Activity — In the records below, find the line containing "Where should I click to: Open the" and the line containing "Task: Select the Raw"; please repeat exactly the lines from one to the other, both included, and nothing more.
____________
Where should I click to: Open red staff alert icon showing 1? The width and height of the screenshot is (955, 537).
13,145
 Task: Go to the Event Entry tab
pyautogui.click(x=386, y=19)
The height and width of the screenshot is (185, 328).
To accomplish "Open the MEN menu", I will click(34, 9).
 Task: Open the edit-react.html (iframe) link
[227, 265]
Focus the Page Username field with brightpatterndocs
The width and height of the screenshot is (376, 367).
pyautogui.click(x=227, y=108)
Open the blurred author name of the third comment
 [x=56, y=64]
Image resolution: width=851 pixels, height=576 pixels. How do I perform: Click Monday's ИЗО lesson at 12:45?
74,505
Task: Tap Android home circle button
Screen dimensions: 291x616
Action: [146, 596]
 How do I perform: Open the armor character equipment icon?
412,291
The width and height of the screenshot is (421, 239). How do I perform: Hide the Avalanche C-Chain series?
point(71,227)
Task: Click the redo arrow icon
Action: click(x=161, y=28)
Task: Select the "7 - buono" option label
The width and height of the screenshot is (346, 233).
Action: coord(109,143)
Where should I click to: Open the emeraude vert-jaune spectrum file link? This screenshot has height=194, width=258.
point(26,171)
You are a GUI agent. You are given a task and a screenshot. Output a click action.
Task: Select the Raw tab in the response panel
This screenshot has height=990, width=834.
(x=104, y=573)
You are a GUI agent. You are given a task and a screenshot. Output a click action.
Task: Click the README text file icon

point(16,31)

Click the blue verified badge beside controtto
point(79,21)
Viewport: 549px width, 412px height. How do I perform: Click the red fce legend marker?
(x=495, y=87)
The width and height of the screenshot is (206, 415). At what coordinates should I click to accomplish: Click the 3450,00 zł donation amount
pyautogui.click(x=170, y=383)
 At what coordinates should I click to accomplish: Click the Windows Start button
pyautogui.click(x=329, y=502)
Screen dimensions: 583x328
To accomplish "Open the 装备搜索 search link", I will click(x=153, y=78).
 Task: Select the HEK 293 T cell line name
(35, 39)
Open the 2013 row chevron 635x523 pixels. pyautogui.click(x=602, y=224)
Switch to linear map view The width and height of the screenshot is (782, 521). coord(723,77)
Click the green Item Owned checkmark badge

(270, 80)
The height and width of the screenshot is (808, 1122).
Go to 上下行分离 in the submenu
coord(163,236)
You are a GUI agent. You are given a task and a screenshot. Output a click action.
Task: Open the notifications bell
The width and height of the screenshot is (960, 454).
____________
Answer space —
Where should I click to: Open the emeraude vert-jaune spectrum file link? This screenshot has height=194, width=258.
point(26,171)
You are a GUI agent. You are given a task and a screenshot. Output a click action.
Task: Select the Raw tab in the response panel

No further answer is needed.